Predictive analytics helps Target to know if their customers are pregnant and Amazon is using it to stock exactly the items their customers will order, just before they order them. Of course, the great promise of these two technology trends can be seen in the development of the self-driving car. These vehicles will use the information from billions of data points, combined with machine learning modules to create a vehicle that’s efficient, safe and capable of taking passengers to a destination down the block, or across the country (or that’s the hope anyway).
What many grantmakers are starting to ask now is “can predictive analytics play a role in my grantmaking, and, if so, what’s that role?”
Analytics gives us the ability to look for trends in data. Predictive Analytics uses those trends to create models that can predict future events. Of course, because it’s the future, we have to live with the chance of being wrong. Naturally, that means the more certain we are that a prediction is accurate, the more valuable that predictive model becomes.

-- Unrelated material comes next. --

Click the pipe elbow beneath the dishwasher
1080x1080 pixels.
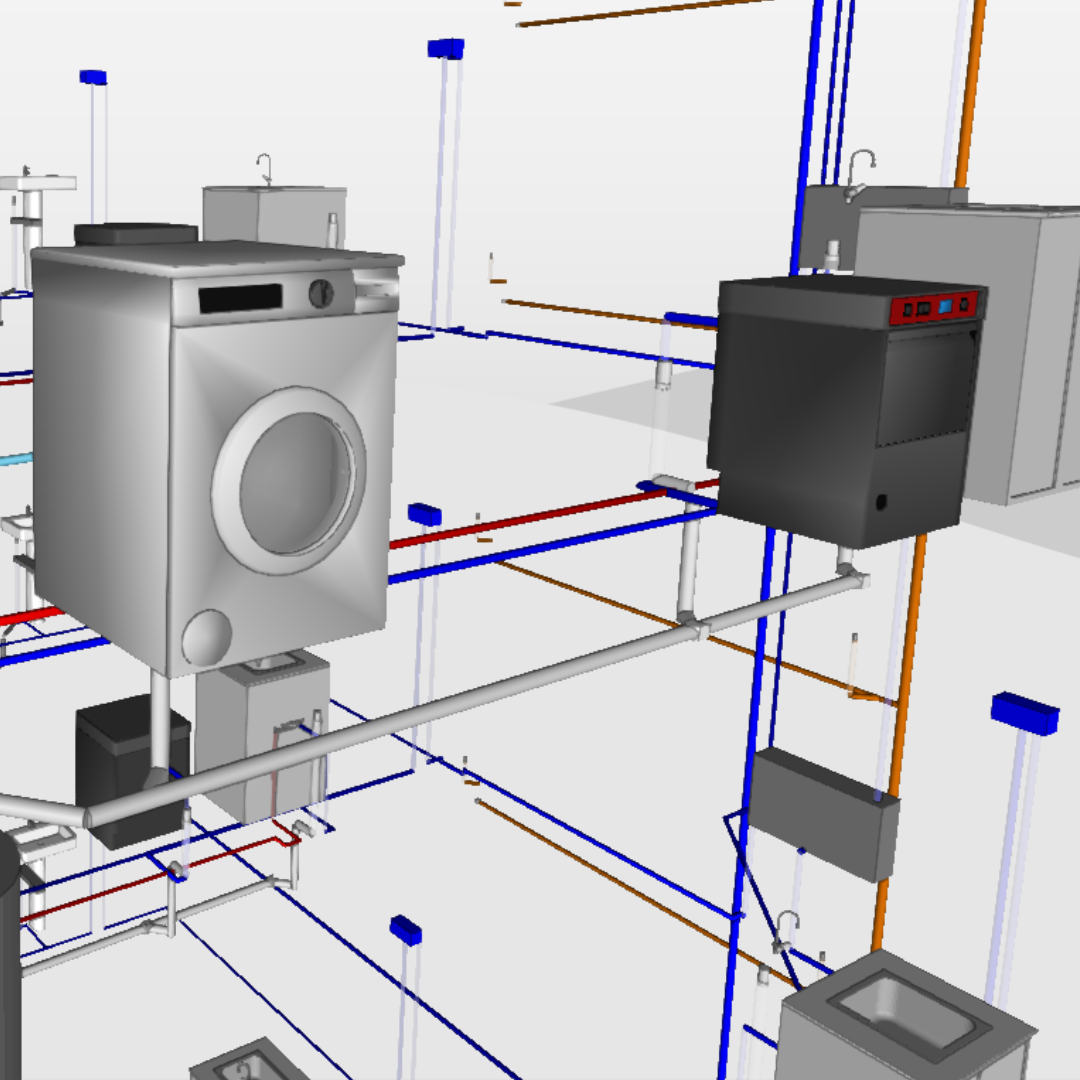[852, 576]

Simply put, a model with 96% certainty is a ‘better’ model than one with 85% certainty.
From there the next question that arises is: “how can we create the best models possible so we have more confidence that our prediction is correct?” Luckily, there are steps we can take to tackle this question.
First, and probably most important is to ensure we have a common, well defined objective. While this might seem obvious, often it’s not that simple in practice. Questions like “what do we want to predict?”, “how do we measure it?”, “what do we do with the results?” and “where can we go wrong?” plague even the most seasoned data scientists. This, when combined with a need to develop and understand consensus can be a challenging task.
Once we have a clearly defined objective, the next major task involves the data itself. At this stage, we need to be able to address questions like, “are we collecting the data we need to speak to our objectives?”, and “are we confident that the data we are collecting is correct (or as correct as reasonably possible)?”. In practice, this step is often interwoven with the objectives step. Sometimes we need to adjust our objectives, as the data may not support answering the objectives with confidence.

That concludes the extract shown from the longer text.